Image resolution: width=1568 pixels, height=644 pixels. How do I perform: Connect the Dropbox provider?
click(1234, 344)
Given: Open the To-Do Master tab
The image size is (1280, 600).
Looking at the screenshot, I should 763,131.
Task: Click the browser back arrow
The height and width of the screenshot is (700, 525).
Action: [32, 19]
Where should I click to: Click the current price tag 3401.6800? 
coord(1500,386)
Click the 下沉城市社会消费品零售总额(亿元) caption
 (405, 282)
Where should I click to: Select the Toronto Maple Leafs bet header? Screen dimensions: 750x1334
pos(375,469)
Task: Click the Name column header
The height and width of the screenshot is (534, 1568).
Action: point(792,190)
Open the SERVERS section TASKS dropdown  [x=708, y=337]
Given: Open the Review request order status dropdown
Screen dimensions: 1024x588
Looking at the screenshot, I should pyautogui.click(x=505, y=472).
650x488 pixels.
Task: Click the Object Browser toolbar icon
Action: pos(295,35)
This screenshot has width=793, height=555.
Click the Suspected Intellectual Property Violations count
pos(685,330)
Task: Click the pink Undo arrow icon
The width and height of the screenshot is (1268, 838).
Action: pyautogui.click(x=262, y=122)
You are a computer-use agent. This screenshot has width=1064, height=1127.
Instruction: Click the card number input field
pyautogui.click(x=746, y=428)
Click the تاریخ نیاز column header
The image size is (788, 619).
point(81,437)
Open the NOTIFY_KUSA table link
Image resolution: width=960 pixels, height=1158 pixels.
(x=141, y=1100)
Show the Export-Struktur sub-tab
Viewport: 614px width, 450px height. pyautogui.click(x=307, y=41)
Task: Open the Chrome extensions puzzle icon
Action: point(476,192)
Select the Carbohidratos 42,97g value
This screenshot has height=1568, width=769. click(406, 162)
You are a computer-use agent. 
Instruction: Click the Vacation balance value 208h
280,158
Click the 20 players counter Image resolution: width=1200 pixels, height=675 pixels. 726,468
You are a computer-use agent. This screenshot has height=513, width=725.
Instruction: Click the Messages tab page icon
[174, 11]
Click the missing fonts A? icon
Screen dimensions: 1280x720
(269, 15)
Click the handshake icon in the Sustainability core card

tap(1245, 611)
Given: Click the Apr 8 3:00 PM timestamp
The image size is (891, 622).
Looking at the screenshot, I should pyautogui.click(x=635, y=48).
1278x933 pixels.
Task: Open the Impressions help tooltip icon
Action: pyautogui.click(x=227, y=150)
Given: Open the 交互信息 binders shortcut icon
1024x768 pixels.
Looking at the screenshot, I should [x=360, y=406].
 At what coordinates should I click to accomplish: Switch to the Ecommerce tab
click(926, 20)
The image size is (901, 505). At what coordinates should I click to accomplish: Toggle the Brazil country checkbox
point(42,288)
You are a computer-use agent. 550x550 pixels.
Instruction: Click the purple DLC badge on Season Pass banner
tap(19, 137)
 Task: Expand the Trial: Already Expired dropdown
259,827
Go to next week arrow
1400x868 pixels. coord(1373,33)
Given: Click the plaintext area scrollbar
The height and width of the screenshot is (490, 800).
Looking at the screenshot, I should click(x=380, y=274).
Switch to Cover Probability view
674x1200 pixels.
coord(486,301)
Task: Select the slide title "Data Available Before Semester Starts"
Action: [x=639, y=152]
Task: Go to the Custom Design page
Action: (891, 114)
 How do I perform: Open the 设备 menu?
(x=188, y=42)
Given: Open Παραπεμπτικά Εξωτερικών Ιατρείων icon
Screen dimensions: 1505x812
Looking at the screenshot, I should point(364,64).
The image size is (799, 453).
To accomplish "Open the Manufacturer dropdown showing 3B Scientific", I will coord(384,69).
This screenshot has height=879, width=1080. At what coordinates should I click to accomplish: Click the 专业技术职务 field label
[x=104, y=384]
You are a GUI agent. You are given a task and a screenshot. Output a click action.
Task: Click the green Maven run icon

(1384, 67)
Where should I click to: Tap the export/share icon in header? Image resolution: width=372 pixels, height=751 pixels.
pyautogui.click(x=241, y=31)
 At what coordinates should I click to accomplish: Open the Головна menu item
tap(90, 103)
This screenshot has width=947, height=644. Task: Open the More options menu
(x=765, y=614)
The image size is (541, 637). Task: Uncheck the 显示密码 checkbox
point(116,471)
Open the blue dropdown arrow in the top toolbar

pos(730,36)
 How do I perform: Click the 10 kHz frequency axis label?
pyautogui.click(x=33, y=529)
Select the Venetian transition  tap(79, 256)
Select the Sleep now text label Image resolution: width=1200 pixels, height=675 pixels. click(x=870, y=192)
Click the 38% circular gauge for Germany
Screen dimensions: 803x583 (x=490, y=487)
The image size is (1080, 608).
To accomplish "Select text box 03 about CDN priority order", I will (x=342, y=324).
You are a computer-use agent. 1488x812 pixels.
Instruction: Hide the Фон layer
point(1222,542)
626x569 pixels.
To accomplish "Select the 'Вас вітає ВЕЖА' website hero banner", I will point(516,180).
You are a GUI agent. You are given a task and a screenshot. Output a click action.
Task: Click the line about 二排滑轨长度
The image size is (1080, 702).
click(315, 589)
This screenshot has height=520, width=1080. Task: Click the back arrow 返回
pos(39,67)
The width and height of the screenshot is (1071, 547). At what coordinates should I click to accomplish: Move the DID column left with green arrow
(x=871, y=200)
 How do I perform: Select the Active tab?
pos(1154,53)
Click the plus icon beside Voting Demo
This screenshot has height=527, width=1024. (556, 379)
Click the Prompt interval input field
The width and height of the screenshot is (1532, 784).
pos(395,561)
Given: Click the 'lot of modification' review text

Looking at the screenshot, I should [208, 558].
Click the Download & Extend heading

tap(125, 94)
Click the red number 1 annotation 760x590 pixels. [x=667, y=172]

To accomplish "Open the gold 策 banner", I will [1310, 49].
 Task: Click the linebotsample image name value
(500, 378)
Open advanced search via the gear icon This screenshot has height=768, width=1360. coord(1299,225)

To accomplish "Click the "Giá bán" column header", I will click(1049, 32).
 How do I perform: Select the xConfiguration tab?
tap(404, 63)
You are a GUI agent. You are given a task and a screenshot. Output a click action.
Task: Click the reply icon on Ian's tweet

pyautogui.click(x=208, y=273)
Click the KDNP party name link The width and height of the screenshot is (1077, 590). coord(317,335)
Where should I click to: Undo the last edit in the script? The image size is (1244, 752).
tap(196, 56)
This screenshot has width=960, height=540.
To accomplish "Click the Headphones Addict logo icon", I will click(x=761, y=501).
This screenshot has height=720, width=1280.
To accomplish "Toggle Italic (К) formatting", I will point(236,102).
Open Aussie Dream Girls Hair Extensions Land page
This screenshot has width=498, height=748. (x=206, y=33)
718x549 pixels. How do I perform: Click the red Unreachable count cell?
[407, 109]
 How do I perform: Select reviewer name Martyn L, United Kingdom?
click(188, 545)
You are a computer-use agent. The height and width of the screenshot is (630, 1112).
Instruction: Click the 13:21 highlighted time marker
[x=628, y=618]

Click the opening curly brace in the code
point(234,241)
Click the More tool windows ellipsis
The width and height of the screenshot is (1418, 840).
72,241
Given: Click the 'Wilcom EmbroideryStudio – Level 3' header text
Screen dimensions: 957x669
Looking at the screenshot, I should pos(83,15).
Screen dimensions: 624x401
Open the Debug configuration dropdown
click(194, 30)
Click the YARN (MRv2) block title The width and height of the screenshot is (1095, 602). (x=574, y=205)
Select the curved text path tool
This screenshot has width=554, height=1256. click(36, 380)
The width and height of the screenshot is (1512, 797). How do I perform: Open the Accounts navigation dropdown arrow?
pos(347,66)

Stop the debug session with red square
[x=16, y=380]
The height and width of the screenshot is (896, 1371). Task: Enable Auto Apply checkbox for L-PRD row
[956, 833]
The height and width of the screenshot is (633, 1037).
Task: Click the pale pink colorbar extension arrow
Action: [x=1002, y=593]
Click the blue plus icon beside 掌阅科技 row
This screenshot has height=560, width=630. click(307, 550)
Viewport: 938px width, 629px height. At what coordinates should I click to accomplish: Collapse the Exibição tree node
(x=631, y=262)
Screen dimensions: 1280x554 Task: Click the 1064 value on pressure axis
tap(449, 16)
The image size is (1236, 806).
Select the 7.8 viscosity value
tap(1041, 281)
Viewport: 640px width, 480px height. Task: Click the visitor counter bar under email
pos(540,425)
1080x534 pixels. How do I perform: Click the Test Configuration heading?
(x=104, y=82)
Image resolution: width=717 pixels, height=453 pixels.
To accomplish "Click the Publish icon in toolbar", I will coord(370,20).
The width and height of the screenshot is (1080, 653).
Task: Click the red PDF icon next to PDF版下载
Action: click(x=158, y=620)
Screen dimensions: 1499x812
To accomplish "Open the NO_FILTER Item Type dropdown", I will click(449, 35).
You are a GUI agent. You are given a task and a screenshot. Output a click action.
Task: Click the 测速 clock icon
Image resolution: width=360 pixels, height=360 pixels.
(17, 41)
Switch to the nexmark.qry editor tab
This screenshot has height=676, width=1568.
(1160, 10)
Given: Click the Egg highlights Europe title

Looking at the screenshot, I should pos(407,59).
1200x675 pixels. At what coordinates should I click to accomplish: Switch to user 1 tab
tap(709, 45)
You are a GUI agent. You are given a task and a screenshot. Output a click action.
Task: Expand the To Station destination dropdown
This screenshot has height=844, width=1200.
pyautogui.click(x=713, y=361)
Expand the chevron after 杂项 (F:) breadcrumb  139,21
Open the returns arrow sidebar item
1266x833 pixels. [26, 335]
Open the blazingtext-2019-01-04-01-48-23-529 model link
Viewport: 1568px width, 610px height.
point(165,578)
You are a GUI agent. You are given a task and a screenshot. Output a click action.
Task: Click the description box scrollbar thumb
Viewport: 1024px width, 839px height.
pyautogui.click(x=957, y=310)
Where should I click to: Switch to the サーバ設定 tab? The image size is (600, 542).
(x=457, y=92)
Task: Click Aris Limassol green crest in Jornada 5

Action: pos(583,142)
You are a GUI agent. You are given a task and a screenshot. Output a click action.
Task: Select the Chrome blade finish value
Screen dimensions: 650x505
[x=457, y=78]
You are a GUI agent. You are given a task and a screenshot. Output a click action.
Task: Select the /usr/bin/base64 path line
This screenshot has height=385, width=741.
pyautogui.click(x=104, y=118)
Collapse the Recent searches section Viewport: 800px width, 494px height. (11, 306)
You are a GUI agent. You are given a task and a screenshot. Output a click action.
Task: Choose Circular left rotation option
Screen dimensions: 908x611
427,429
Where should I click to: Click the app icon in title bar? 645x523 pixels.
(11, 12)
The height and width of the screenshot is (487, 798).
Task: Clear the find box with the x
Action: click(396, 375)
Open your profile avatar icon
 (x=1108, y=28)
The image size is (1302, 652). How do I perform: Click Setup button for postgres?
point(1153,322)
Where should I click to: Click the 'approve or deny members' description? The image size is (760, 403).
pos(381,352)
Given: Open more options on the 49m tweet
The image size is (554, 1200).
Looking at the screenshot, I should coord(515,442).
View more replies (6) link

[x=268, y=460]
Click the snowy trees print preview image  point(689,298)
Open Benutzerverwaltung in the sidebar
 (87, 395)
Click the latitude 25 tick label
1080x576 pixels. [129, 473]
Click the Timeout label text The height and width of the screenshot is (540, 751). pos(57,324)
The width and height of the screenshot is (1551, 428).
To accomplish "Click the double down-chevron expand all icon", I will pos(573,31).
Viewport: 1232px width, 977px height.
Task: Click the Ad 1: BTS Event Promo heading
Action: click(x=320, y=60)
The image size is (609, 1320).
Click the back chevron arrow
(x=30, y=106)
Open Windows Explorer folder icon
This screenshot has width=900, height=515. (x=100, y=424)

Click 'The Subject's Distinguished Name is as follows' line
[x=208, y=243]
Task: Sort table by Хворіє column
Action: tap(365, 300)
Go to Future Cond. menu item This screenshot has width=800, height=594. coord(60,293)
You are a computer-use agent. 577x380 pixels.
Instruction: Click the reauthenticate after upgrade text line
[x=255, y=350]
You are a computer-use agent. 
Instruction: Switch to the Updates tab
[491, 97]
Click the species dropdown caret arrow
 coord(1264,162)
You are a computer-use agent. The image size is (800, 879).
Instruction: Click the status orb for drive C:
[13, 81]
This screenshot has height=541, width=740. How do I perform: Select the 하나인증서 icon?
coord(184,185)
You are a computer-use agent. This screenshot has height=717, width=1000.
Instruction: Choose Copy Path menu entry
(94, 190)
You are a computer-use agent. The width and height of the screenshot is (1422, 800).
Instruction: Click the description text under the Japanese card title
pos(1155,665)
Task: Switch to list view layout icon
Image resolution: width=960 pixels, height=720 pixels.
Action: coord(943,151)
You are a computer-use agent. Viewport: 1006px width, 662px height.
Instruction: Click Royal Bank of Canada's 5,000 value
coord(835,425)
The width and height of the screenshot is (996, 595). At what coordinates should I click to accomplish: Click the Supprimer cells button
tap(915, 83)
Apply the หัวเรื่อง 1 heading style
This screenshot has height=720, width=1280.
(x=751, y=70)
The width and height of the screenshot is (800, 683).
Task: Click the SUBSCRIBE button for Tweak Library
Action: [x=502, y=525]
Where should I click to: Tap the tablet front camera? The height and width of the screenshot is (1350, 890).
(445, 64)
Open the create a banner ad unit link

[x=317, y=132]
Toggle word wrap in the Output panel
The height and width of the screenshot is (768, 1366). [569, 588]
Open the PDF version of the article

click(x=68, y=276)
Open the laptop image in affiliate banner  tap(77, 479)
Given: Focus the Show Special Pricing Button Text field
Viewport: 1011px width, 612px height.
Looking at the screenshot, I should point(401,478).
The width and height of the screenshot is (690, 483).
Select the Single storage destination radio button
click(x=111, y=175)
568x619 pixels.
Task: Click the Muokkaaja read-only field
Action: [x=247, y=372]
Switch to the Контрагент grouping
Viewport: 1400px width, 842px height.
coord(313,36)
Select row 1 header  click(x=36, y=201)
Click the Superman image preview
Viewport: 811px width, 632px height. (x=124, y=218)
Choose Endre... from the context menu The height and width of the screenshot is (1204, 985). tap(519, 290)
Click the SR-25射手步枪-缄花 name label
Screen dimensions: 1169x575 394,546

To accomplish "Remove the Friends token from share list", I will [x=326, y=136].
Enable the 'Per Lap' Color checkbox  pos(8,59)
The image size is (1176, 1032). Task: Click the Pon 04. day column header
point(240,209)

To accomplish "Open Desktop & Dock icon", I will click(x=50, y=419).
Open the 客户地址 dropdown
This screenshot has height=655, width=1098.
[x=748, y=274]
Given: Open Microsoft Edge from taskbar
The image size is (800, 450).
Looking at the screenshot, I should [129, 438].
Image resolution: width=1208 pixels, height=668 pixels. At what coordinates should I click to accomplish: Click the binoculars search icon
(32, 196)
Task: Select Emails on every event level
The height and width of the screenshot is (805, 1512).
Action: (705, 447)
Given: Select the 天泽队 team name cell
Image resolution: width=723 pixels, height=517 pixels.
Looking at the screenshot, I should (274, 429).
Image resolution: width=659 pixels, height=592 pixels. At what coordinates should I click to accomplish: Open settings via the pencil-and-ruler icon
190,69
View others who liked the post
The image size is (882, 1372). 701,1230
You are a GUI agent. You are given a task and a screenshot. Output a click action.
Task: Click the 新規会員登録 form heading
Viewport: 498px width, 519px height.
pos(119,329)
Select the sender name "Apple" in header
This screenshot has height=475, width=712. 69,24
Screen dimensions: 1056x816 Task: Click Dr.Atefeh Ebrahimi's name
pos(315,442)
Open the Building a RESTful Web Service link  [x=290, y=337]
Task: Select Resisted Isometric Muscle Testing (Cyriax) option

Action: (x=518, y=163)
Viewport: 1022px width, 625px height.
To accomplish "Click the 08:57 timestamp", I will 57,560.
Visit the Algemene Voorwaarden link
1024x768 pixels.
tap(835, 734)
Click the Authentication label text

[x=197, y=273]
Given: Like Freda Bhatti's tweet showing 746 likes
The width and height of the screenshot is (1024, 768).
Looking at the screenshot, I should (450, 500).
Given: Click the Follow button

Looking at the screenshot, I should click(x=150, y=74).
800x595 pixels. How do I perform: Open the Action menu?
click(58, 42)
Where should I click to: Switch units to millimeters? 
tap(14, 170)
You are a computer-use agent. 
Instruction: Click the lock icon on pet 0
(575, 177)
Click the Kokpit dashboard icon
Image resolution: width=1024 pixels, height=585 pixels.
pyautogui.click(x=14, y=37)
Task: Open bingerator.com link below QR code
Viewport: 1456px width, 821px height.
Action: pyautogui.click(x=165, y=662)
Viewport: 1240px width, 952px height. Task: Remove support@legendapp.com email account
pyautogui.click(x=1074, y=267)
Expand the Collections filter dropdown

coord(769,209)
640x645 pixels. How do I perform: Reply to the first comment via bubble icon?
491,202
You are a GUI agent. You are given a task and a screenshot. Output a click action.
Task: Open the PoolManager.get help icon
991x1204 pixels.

WHAT THIS TASK INVOLVES –
Output the lines above exactly, but only those between the line holding "Where should I click to: Tap the tablet" and the line holding "The width and height of the screenshot is (690, 483).", inclusive.

TASK OUTPUT –
Where should I click to: Tap the tablet front camera? The height and width of the screenshot is (1350, 890).
(445, 64)
Open the create a banner ad unit link

[x=317, y=132]
Toggle word wrap in the Output panel
The height and width of the screenshot is (768, 1366). [569, 588]
Open the PDF version of the article

click(x=68, y=276)
Open the laptop image in affiliate banner  tap(77, 479)
Given: Focus the Show Special Pricing Button Text field
Viewport: 1011px width, 612px height.
Looking at the screenshot, I should point(401,478).
The width and height of the screenshot is (690, 483).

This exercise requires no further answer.